They put something around my head. So many cables were attached to my body. I felt exhausted. They had been doing these things all day. I had to answer their questions. I had to tell them when they hold up pictures. I had to talk to them about the things that happened even though I didn't want to. I met so many people, so many people yet none of them was like Iyaz. I had this feeling in my chest. I felt like I was about to explode. Every time I thought of Iyaz, that feeling came.

"Okay, so you need to watch what you will see and tell us if that is something you have seen in real life by pressing on this. Now we will place a monitor on your eyes to see the scenes" the woman said, putting something on my eyes. It was completely dark.

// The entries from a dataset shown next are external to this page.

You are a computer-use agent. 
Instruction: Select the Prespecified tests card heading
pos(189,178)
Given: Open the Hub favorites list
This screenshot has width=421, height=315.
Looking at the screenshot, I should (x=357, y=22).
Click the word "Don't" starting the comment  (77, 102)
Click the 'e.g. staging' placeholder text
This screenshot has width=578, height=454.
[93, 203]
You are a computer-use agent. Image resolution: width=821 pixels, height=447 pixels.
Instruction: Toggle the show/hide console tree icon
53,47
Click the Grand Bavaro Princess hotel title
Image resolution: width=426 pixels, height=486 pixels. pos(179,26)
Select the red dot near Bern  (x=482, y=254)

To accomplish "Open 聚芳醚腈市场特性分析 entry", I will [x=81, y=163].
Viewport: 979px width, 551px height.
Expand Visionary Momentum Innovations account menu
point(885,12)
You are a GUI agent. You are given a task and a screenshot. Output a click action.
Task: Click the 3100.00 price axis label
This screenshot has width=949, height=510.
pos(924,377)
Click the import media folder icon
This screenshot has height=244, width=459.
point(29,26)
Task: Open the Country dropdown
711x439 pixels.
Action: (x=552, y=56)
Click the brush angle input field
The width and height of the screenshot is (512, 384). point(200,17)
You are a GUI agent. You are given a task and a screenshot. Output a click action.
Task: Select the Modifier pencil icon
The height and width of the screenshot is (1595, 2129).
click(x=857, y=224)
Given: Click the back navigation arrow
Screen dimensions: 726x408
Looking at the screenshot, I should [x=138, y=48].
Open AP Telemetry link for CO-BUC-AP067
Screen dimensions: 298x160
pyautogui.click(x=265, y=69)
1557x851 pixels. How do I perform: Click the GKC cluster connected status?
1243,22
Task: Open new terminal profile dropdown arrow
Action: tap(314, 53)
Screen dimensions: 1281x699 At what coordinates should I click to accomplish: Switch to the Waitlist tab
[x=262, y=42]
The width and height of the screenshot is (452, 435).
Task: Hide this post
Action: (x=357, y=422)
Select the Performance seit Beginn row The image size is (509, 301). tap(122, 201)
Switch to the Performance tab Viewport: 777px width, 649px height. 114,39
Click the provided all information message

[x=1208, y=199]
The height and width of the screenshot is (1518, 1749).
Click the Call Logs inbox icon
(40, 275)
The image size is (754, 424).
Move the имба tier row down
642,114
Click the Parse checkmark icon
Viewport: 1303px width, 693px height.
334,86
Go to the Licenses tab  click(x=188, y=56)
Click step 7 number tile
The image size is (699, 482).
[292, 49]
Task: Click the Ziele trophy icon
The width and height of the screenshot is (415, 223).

Suddenly, I saw a piece of bread. I pressed on the thing she put in my hand, remembering how Iyaz taught me about bread. Then the bread disappeared and a bottle of water was shown. I pressed again, remembering it.

The things became harder each time. I was looking at something that had two wheels yet I knew I hadn't seen it. I didn't press so the next picture came. My heart started beating faster when I saw it. I had seen this before, multiple times. It was a man- almost naked. His face wasn't there but his body was. I pressed, wanting to get it out of my face. Then a man on a girl was pictured. I pressed immediately, closing my eyes. I didn't want to do this anymore. My heart started hurting and I felt so bad. All the memories wanted to pop up but I could stop them. Then another picture came from a man with a girl. I saw his face, along with mine. His hands all over me, hurting me everytime he touched me. Other men. Pain. Iyaz.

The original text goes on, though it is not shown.